Still, Sunni candidates say they are running -- because the 2005 election taught them the cost of staying out of politics.

"Participation will definitely be greater because the people have been convinced by the political process, and they realize that their votes are precious, so they should vote," says candidate Munaf Ali al-Nada, who is running from the largely Sunni province of Salahuddin.

Pre-Election Contretemps

Some 19 million registered voters are eligible to help elect regional deputies to fill the national parliament's 352 seats. This is the first national vote under a new, 18-constituency system that corresponds to Iraq's provincial makeup.

There are some 6,000 candidates, grouped into national or regional coalitions or running as individuals.

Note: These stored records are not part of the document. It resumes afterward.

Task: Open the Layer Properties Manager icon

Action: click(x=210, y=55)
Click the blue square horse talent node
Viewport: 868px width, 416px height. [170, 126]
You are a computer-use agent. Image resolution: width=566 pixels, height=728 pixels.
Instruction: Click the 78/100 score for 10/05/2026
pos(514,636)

Iraqi Prime Minister Nuri al-Maliki at a campaign rally in Baghdad
A leading contender is Prime Minister Nuri al-Maliki's State of Law Coalition, which dominated Iraq's nationwide municipal elections in January 2009 on a nationalist, nonsectarian platform.

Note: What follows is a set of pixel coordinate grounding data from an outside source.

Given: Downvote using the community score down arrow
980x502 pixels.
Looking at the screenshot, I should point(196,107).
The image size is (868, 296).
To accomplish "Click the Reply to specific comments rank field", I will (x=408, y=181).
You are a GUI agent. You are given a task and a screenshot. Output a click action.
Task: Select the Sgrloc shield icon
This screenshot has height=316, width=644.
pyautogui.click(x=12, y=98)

But it remains to be seen how much al-Maliki's backing of the government's "de-Ba'athification" commission could now rob his coalition of secular and Sunni votes.

Another leading contender is former Prime Minister Iyad Allawi's Iraqiya list, which also runs on a nationalist, nonsectarian platform.

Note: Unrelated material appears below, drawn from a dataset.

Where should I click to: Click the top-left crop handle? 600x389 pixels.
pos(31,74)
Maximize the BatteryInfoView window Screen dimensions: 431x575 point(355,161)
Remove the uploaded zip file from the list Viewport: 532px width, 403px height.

A crucial test for Iraqiya is how many votes it loses over the ban on Sunni politician Saleh al-Mutlaq, one of its key leaders.

Al-Mutlaq and other barred candidates have called their exclusion by the Justice and Accountability Commission politically motivated. The commission is chaired by Ahmad Chalabi, who is part of the main coalition in the election, the Shi'ite religious parties' Iraqi National Alliance.

The Iraqi National Alliance includes most of the parties that now dominate the parliament and that swept the last parliamentary elections in 2005.

Litmus Tests

Key regional contests to watch include Kirkuk, where Kurdish, Arab, and Turkoman candidates are competing -- mostly along communal lines -- to represent the province in the national parliament.

All three ethnic groups lay claim to the oil-rich province, which Iraq's Kurds hope one day to add to their own autonomous region.

Another major barometer is the success of women candidates, particularly beyond the one-quarter of legislative seats guaranteed to them under the constitution.

Women candidates are running on most party lists, despite what they say is a strong bias among Iraq's political parties to fill top positions with men.

"The vision is still a masculine one and parties still nominate men rather than women to the positions due to the fact that these positions are always given to men who assume ministerial positions and are nominated by their parties or political blocs," says one candidate, Salama al-Khafaji, running with the Shi'ite religious parties' Iraqi National Alliance.

As the candidates made their appeals, many were using the Internet to also connect with the some 1 1/2 million Iraqis living outside the country, mostly in Jordan and Syria. Expatriate Iraqis, many who fled the sectarian violence of the past years, began three days of voting on March 5.

Security Situation

Inside Iraq, voter turnout is expected to depend partly on the security situation at local polling places.

Security was tight in the capital, Baghdad, ahead of the vote, which Islamist insurgents have vowed to derail with violence. Al-Qaeda's branch in the country has ordered Iraqis to stay home and threatened to kill voters.

A firefighter walks past the wreckage of a bus at the site of the Al-Najaf blast on March 6.
Baghdad police officer Abu Imad told Reuters that the police and the army were controlling the security situation.

Security forces have banned vehicle movement on election day to prevent election-day bombings. Air, sea, and land movement will also be closed between provinces.

Almost 50 people have been killed in the last few days of campaigning, including soldiers and police voting early.

Today, a car bomb exploded in Iraq's holy city of Al-Najaf, killing four Iranian religious pilgrims.

Iraq's polling centers are due to open at 7 a.m. Baghdad time and close at 5 p.m. The Election Commission has said the operating hours could be extended later into the evening if required by turnout.

Election officials say they expect to have preliminary vote results three days after voting ends.